MOVIE REVIEW: SPLIT


7/10

Three school girls are kidnapped on the way back from a birthday party, but their kidnapper is no ordinary psycho. 23 three personalities live in his head. Some of them want to hurt the girls, the others want to protect them. But all of them are waiting for the coming of The Beast - a hidden identity  that will forever change the understanding of multiple personality disorder.

Thriller lovers will find the premise of SPLIT familiar. What sets this film apart is one great performance from James McAvoy, who portrays the many faces of an MPD sufferer  with great timing and authenticity. This is great material to work with and McAvoy gives it his everything. No CGI required for his incredible transformations and this one performance is something to talk about.

His younger co-star Anya Taylor-Joy as the brooding Casey, one of the kidnapped girls who has guts and a secret of her own,  proves that a damsel in distress can be an interesting character. Her role is multilayered and well written. Her troubled childhood comes in flashbacks, that tell a story far more distressing then the one we are focused on.

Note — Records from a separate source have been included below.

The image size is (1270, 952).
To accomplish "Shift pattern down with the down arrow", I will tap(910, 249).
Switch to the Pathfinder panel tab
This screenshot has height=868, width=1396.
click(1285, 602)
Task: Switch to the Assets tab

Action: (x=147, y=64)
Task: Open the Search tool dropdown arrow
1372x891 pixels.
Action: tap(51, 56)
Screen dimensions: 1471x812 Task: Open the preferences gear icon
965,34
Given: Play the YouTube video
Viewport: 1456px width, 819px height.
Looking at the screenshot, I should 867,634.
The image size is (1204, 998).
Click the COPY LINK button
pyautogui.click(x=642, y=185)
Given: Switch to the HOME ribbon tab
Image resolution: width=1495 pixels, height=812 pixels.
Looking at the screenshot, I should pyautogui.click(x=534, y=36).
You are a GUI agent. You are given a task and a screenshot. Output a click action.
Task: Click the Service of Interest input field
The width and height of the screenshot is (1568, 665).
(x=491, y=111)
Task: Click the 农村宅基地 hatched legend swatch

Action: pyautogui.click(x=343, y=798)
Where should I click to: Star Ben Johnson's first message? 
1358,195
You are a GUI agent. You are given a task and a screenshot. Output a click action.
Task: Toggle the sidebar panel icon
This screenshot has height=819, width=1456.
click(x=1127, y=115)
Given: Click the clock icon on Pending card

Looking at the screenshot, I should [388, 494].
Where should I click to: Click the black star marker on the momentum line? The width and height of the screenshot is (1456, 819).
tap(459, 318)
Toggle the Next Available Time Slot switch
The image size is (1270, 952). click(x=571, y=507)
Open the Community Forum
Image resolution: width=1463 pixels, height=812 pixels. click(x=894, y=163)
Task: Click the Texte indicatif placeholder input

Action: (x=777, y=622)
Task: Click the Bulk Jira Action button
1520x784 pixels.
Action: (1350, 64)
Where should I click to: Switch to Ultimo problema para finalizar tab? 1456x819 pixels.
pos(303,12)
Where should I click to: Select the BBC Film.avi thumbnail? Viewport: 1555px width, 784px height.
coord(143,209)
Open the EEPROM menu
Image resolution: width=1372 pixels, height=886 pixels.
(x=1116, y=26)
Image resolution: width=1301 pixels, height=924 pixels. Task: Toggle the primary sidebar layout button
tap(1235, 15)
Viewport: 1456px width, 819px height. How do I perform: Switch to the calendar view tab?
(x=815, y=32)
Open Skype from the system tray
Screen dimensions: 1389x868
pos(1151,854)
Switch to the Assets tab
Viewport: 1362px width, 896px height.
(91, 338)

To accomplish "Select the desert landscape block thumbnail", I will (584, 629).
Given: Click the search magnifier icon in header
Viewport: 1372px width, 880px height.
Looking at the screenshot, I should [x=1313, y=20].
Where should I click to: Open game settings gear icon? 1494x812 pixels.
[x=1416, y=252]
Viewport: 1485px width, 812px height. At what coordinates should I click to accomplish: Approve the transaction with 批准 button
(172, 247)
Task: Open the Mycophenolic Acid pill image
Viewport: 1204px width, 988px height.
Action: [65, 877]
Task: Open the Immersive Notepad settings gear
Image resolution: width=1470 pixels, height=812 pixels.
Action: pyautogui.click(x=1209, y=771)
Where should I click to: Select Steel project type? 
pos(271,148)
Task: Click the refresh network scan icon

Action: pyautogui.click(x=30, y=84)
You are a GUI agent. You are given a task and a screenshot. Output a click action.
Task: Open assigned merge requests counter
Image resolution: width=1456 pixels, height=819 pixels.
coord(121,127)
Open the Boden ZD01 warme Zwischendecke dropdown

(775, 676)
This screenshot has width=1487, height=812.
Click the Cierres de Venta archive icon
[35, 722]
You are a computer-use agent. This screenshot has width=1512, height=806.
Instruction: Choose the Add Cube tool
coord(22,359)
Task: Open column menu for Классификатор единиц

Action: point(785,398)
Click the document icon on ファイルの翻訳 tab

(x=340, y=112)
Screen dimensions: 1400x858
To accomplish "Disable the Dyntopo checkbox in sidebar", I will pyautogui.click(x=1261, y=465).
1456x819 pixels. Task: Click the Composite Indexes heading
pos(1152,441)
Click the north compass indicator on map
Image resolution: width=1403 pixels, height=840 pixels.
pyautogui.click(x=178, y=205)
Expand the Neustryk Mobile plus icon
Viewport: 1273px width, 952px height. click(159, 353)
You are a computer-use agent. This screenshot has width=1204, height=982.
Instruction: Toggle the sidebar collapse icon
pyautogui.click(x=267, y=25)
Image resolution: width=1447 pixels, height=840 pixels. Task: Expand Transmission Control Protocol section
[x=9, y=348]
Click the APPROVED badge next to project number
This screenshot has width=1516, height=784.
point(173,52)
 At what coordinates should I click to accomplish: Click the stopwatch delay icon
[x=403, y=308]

Parallel to the abduction plot, there's a storyline of the relationship between the patient and the Doctor, A psychiatrist played by Betty Buckley (of CARRIE fame) who gives a sympathetic and sincere performance. She is incredibly likeable and probably the only character you don't want to get killed in the end.

The film establishes the atmosphere of a family thriller, only to shatter it all in the third act, which is nerve-wracking and genuinely unsettling. With its simplicity plot-wise SPLIT manages to deliver on suspense perfectly. You might have seen it all before but you will be biting your knuckles all the same. M Night Shyamalan knows how to scare and surprise. He made a career of it and it seems to be taking a second breath.


SPLIT could have been a perfect thriller if not for a disappointing ending. A weak finale is a problem for many thrillers, and while SPLIT is trying it's best to wrap up all the loose ends it does not deliver anything exciting. The battered beauty against the beast finale is only barely entertaining. The biggest twist comes after the credits. Watch out for a fun cameo from a classic Shyamalan film. Is he trying to establish his own franchise? That remains to be seen.